Freight transport, also referred as freight forwarding, is the physical process of transporting commodities and merchandise goods and cargo. The term shipping originally referred to transport by sea but in American English, it has been extended to refer to transport by land or air (International English: "carriage") as well.  "Logistics", a term borrowed from the military environment, is also used in the same sense.

Modes of shipment

In 2015, 108 trillion tonne-kilometers were transported worldwide (anticipated to grow by 3.4% per year until 2050 (128 Trillion in 2020)): 70% by sea, 18% by road, 9% by rail, 2% by inland waterways and less than 0.25% by air.

Grounds

Land or "ground" shipping can be made by train or by truck (British English: lorry). Ground transport is typically more affordable than air, but more expensive than sea, especially in developing countries, where inland infrastructure may not be efficient. In air and sea shipments, ground transport is required to take the cargo from its place of origin to the airport or seaport and then to its destination because it is not always possible to establish a production facility near ports due to the limited coastlines of countries.

Ship

Much freight transport is done by cargo ships. An individual nation's fleet and the people that crew it are referred to as its merchant navy or merchant marine. According to a 2018 report from the United Nations Conference on Trade and Development (UNCTAD), merchant shipping (or seaborne trade) carries 80-90% of international trade and 60-70% by value. On rivers and canals, barges are often used to carry bulk cargo.

Air

Cargo is transported by air in specialized cargo aircraft and in the luggage compartments of passenger aircraft. Air freight is typically the fastest mode for long-distance freight transport but it is also the most expensive.

Multimodal

Cargo is exchanged between different modes of transportation via transport hubs, also known as transport interchanges or nodes (e.g. train stations, airports, etc.). Cargo is shipped under a single contract but performed using at least two different modes of transport (e.g. ground and air). Cargo may not be containerized.

Intermodal

Multimodal transport featuring containerized cargo (or intermodal container) that is easily transferred between ship, rail, plane and truck.

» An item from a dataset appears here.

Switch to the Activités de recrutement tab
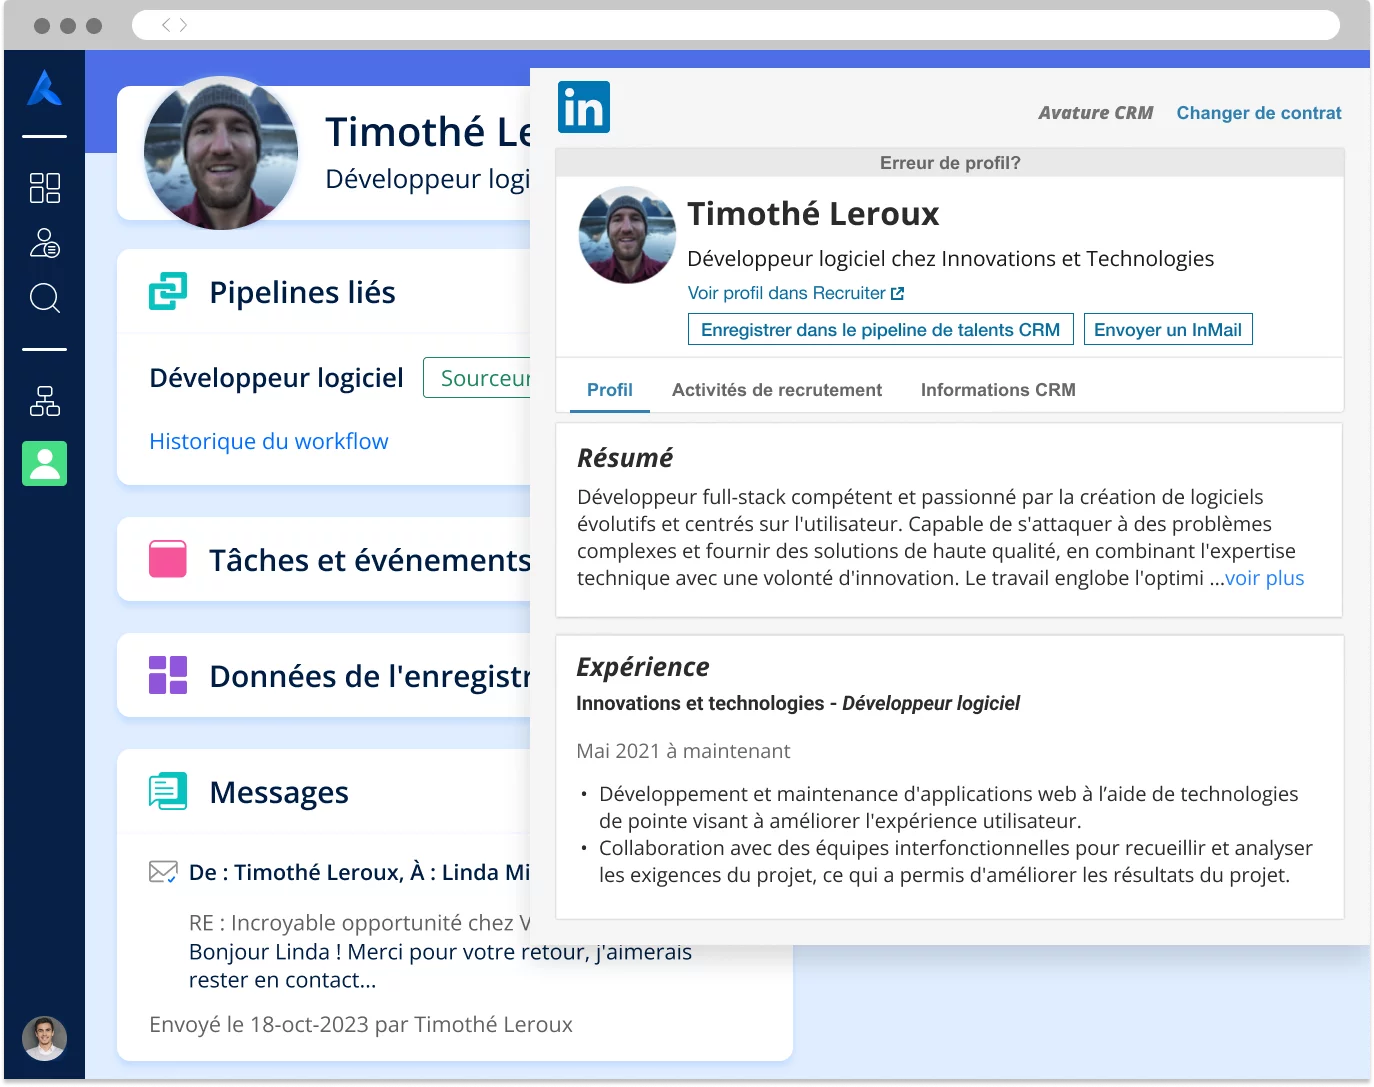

For example, a shipper works together with both ground and air transportation to ship an item overseas. Intermodal freight transport is used to plan the route and carry out the shipping service from the manufacturer to the door of the recipient.

Terms of shipment 

The Incoterms (or International Commercial Terms) published by the International Chamber of Commerce (ICC) are accepted by governments, legal authorities, and practitioners worldwide for the interpretation of the most commonly used terms in international trade. Common terms include:

 Free on Board (FOB)
 Cost and Freight (CFR, C&F, CNF)
 Cost, Insurance and Freight (CIF)

The term "best way" generally implies that the shipper will choose the carrier who offers the lowest rate (to the shipper) for the shipment. In some cases, however, other factors, such as better insurance or faster transit time will cause the shipper to choose an option other than the lowest bidder.

Door-to-door shipping
Door-to-door (DTD or D2D) shipping refers to the domestic or international shipment of cargo from the point of origin (POI) to the destination while generally remaining on the same piece of equipment and avoiding multiple transactions, transloading, and cross-docking without interim storage.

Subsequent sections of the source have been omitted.